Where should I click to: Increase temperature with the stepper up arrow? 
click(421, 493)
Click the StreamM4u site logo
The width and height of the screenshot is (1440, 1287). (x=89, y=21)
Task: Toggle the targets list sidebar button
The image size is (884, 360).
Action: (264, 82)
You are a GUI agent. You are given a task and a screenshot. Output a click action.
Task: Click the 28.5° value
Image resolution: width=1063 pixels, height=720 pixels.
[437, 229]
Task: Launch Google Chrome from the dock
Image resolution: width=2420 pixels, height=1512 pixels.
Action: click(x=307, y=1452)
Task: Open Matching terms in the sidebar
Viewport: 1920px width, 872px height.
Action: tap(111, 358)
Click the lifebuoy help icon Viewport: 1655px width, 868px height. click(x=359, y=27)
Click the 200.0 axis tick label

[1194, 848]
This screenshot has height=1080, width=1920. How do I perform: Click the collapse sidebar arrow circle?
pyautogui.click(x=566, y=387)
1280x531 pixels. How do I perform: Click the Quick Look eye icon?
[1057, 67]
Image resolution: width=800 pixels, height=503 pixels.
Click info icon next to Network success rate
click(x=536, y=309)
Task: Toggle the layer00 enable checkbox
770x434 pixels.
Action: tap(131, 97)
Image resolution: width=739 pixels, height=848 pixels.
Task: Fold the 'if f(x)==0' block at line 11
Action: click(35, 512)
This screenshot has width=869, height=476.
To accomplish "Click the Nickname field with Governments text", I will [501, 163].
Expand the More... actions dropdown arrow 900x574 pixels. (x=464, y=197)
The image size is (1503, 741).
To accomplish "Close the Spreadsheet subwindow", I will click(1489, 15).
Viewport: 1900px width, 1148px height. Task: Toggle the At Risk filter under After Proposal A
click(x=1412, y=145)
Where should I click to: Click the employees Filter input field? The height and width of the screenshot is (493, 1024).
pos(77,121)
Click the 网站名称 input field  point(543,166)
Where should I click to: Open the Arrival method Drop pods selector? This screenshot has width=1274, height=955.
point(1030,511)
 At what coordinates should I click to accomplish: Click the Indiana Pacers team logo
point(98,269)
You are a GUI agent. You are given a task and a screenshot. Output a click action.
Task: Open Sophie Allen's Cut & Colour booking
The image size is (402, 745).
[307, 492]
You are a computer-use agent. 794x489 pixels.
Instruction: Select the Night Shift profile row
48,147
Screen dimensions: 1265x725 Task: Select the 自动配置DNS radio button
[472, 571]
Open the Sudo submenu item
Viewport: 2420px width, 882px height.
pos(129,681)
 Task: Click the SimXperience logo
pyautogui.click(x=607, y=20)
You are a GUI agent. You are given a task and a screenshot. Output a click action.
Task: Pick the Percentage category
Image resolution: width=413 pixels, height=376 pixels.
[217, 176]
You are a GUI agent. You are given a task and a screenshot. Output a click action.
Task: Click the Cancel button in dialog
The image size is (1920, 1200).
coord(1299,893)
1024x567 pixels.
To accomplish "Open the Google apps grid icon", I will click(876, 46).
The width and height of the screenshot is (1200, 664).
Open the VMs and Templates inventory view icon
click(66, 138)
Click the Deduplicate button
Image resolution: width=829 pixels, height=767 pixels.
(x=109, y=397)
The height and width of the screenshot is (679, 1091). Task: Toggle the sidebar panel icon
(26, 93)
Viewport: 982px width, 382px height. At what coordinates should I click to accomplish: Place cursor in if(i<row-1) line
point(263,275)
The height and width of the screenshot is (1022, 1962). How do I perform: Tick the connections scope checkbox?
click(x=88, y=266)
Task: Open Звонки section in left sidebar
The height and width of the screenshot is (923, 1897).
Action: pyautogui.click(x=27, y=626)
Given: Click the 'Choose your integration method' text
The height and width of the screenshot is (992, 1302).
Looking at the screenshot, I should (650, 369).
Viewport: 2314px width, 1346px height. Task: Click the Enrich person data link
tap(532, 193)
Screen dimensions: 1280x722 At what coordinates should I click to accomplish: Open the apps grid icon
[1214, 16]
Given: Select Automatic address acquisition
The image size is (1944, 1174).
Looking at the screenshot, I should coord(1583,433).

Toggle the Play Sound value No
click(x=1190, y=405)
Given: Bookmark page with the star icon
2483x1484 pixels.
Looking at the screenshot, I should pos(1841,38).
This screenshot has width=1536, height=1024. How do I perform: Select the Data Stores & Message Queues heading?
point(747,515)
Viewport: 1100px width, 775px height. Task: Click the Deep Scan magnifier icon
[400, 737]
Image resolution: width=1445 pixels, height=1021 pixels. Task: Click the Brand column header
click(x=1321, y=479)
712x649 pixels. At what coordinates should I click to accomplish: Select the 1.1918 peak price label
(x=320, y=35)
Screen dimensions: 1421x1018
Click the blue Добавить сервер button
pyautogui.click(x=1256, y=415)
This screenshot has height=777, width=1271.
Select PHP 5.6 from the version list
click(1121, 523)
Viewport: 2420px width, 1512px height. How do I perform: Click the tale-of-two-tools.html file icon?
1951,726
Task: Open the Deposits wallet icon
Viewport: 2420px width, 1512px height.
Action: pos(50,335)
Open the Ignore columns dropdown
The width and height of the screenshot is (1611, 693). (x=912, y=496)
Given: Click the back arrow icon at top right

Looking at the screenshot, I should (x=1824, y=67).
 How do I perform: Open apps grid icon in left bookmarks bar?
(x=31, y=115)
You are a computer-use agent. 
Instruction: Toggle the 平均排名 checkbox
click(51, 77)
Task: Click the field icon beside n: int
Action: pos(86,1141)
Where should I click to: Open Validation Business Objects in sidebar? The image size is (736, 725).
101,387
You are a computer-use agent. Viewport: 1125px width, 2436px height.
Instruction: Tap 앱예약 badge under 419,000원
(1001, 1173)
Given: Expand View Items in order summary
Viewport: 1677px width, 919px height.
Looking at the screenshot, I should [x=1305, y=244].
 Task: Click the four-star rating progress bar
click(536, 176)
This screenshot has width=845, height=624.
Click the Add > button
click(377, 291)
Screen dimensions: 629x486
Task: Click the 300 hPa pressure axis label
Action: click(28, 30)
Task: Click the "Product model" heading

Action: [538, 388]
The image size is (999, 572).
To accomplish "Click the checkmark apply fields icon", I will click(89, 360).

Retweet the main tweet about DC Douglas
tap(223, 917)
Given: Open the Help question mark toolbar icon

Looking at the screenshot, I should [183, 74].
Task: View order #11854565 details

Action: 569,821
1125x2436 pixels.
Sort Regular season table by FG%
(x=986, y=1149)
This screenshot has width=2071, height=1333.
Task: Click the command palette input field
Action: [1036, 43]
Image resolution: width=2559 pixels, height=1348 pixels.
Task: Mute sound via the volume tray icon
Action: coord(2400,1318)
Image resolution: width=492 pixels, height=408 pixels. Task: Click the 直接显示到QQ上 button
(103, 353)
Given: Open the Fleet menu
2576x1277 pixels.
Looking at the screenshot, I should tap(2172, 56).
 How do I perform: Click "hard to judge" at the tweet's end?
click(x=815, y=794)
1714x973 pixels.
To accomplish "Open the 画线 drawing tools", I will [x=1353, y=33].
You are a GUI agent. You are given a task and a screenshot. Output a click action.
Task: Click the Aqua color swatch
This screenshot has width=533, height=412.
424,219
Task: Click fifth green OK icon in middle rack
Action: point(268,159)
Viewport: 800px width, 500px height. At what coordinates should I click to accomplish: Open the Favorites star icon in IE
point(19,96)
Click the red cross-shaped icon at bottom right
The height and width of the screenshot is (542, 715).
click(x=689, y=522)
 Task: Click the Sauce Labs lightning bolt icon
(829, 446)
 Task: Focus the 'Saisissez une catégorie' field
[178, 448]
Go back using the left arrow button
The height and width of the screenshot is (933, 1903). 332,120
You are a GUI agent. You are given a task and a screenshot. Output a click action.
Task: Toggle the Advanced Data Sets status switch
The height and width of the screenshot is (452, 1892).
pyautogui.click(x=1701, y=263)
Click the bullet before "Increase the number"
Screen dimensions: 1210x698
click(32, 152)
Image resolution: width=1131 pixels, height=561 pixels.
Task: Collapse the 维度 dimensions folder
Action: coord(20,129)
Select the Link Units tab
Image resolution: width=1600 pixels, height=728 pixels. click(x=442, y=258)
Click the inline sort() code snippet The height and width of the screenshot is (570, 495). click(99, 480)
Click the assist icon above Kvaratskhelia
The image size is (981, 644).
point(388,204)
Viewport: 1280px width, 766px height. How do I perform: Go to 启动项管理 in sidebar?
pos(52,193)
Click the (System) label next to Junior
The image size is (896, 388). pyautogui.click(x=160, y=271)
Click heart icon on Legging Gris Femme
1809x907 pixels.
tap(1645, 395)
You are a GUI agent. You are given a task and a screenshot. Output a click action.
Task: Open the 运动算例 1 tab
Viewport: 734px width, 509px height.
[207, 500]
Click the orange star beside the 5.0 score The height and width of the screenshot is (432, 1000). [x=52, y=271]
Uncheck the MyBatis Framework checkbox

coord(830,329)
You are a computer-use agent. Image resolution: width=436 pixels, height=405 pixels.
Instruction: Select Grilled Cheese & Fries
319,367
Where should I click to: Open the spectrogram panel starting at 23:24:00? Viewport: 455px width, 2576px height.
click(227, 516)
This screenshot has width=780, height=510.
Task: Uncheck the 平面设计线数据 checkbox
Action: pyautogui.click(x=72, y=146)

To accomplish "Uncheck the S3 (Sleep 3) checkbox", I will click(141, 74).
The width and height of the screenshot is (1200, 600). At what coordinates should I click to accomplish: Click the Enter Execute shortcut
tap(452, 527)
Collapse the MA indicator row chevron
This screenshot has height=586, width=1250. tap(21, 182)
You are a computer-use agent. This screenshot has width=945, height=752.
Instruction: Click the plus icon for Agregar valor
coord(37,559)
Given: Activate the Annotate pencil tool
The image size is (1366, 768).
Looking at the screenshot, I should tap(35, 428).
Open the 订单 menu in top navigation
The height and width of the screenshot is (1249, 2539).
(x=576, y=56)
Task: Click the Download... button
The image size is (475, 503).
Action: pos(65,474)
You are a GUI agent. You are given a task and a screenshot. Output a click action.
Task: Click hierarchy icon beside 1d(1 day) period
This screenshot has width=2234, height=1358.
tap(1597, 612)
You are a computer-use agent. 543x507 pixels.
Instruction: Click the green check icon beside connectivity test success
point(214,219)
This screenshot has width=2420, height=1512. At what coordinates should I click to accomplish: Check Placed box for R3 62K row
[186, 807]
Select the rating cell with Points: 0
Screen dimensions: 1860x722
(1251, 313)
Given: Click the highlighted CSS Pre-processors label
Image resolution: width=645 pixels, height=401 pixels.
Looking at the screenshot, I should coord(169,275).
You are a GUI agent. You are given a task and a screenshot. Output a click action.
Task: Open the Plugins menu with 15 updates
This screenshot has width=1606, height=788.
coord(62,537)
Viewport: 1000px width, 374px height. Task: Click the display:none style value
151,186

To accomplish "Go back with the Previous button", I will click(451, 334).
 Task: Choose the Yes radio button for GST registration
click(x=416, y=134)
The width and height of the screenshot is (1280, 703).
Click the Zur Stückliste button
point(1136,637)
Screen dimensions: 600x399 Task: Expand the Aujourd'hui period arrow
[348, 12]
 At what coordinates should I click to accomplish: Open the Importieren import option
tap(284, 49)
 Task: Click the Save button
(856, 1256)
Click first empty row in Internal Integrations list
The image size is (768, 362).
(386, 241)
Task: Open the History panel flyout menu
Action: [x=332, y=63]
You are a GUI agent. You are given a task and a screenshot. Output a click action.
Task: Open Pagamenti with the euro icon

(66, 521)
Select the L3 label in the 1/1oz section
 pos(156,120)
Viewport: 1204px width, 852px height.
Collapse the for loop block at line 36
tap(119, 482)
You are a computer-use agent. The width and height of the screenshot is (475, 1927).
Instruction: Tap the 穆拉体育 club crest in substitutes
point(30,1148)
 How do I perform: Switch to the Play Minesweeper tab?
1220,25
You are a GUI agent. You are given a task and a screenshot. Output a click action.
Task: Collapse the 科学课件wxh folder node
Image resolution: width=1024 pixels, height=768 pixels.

* **SHORT TASK**
Retype the material exactly as it appears, everything from the line containing "Viewport: 800px width, 500px" down to the line containing "will click(141, 74).", both of those lines included.

* **WORKED SOLUTION**
Viewport: 800px width, 500px height. At what coordinates should I click to accomplish: Open the Favorites star icon in IE
point(19,96)
Click the red cross-shaped icon at bottom right
The height and width of the screenshot is (542, 715).
click(x=689, y=522)
 Task: Click the Sauce Labs lightning bolt icon
(829, 446)
 Task: Focus the 'Saisissez une catégorie' field
[178, 448]
Go back using the left arrow button
The height and width of the screenshot is (933, 1903). 332,120
You are a GUI agent. You are given a task and a screenshot. Output a click action.
Task: Toggle the Advanced Data Sets status switch
The height and width of the screenshot is (452, 1892).
pyautogui.click(x=1701, y=263)
Click the bullet before "Increase the number"
Screen dimensions: 1210x698
click(32, 152)
Image resolution: width=1131 pixels, height=561 pixels.
Task: Collapse the 维度 dimensions folder
Action: coord(20,129)
Select the Link Units tab
Image resolution: width=1600 pixels, height=728 pixels. click(x=442, y=258)
Click the inline sort() code snippet The height and width of the screenshot is (570, 495). click(99, 480)
Click the assist icon above Kvaratskhelia
The image size is (981, 644).
point(388,204)
Viewport: 1280px width, 766px height. How do I perform: Go to 启动项管理 in sidebar?
pos(52,193)
Click the (System) label next to Junior
The image size is (896, 388). pyautogui.click(x=160, y=271)
Click heart icon on Legging Gris Femme
1809x907 pixels.
tap(1645, 395)
You are a GUI agent. You are given a task and a screenshot. Output a click action.
Task: Open the 运动算例 1 tab
Viewport: 734px width, 509px height.
[207, 500]
Click the orange star beside the 5.0 score The height and width of the screenshot is (432, 1000). [x=52, y=271]
Uncheck the MyBatis Framework checkbox

coord(830,329)
You are a computer-use agent. Image resolution: width=436 pixels, height=405 pixels.
Instruction: Select Grilled Cheese & Fries
319,367
Where should I click to: Open the spectrogram panel starting at 23:24:00? Viewport: 455px width, 2576px height.
click(227, 516)
This screenshot has width=780, height=510.
Task: Uncheck the 平面设计线数据 checkbox
Action: pyautogui.click(x=72, y=146)

To accomplish "Uncheck the S3 (Sleep 3) checkbox", I will click(141, 74).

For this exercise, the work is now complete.